Borodina, 31, who as a playwright has told stories about imprisoned Russians for years after protesting, said she would ask those Westerners: “Have they lived under a dictatorship? Do you know what the consequences of those protests might be?”

Some Russian exiles try to organize mutual aid initiatives and counter anti-Russian sentiment. Aleshkovsky, 37, said he cried all the time during the first five days of the war and that he suffered from panic attacks.

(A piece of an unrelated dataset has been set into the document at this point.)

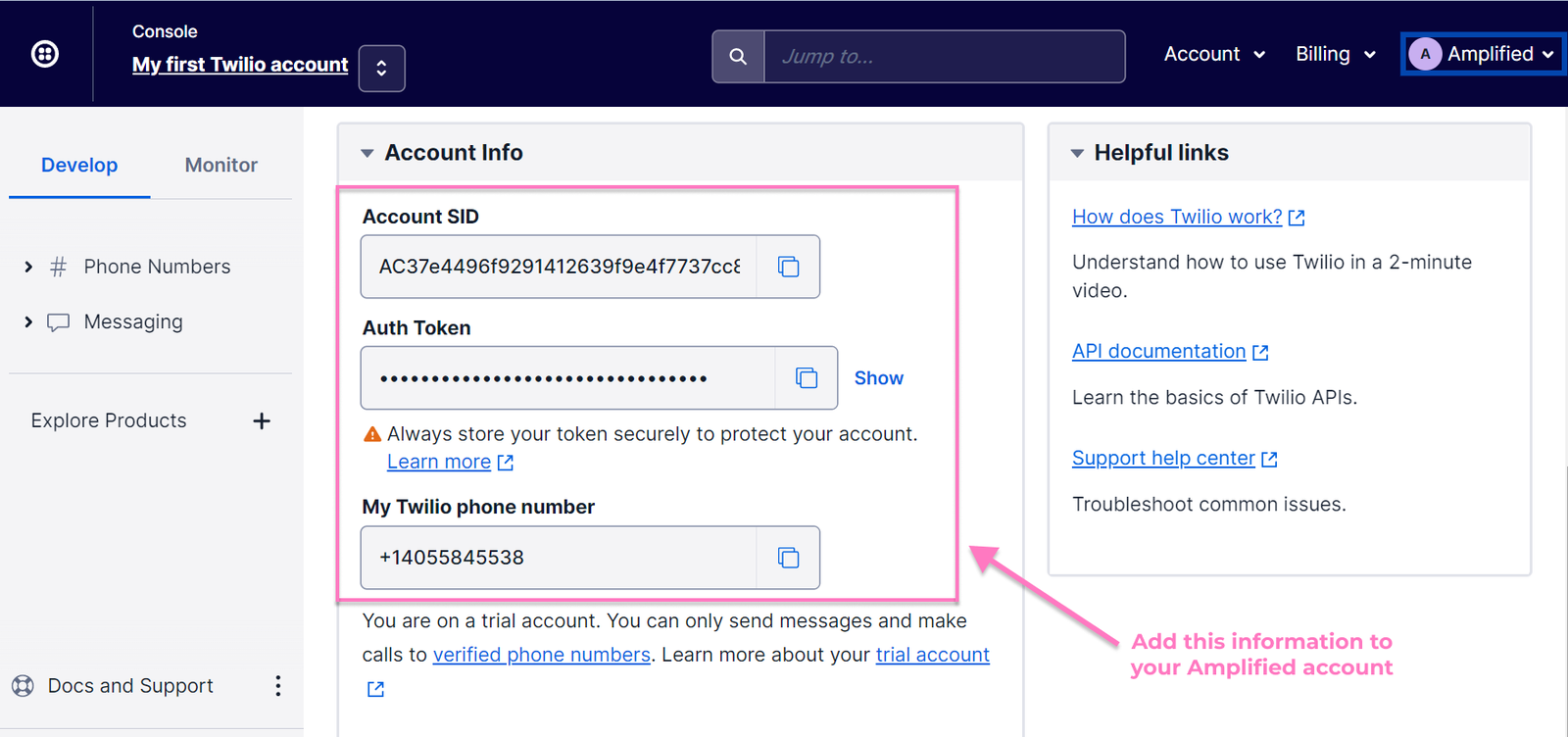The width and height of the screenshot is (1568, 737).
Task: Click the Jump to search field
Action: click(x=944, y=57)
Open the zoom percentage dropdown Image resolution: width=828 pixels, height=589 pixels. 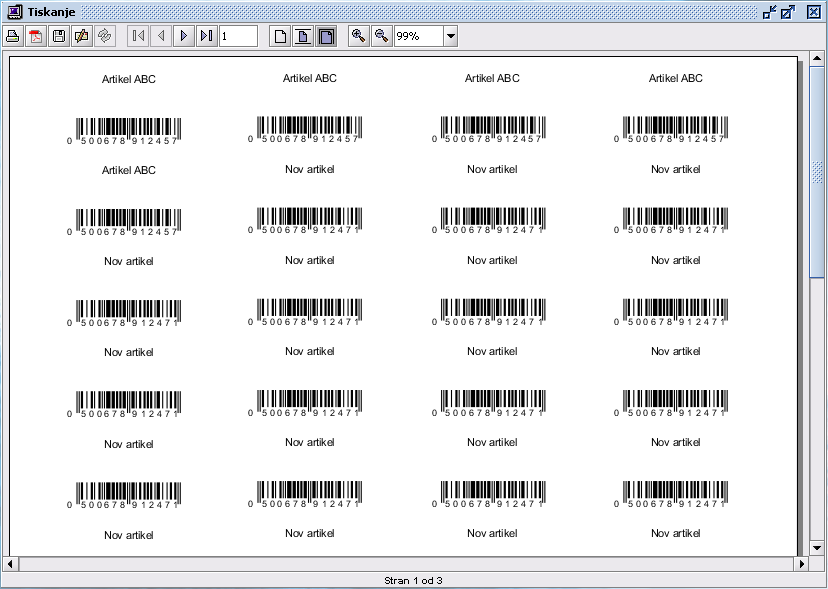point(450,36)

Then, he added, “I pulled myself together and realized I had to do what I know how to do.” He and several colleagues are organizing a campaign tentatively called “OK Russians.” to help those who are forced to leave or try to do so and to produce media content in English and Russian.

Mikhail Khodorkovsky, an exiled oil tycoon who spent ten years imprisoned in Russia, finances a project called Kovcheg – “The Ark” – which provides accommodation in Istanbul and Yerevan, Armenia, and seeks out psychologists to offer emotional support. Since its launch on Thursday, it has received some 10,000 applications.

When Irina Lobanovskaya, the marketing director of an artificial intelligence company, created an emigration chat group on the Telegram messaging app, it started with ten people exchanging advice on visas and work permits. The group now has more than 106,000 members.

“I am a midwife, lactation specialist, who fled Moscow with a son of almost 18 years,” one woman wrote, asking for advice for exiled health professionals. “We are sitting in Prague, trying to figure out how to go on living.”

The pain of leaving it all behind is unbearable, many said, along with the guilt of not having done perhaps enough to fight against Putin. Alevtina Borodulina, 30, an anthropologist, joined more than 4,700 Russian scientists in signing an open letter against the war.

Then, while walking with her friends along Moscow’s central Boulevard Ring, one of them pulled out a bag that said “no to war” and was promptly arrested.

On March 3, he flew to Istanbul, met like-minded Russians at a protest in support of Ukraine and now it’s voluntary of the Kovcheg project to help other exiles.

“It was as if I was looking at the Soviet Union,” Borodulina said of her last days in Moscow. “She thought that the people who left the Soviet Union in the 1920s probably made a better decision than those who stayed and then they ended up in the fields“.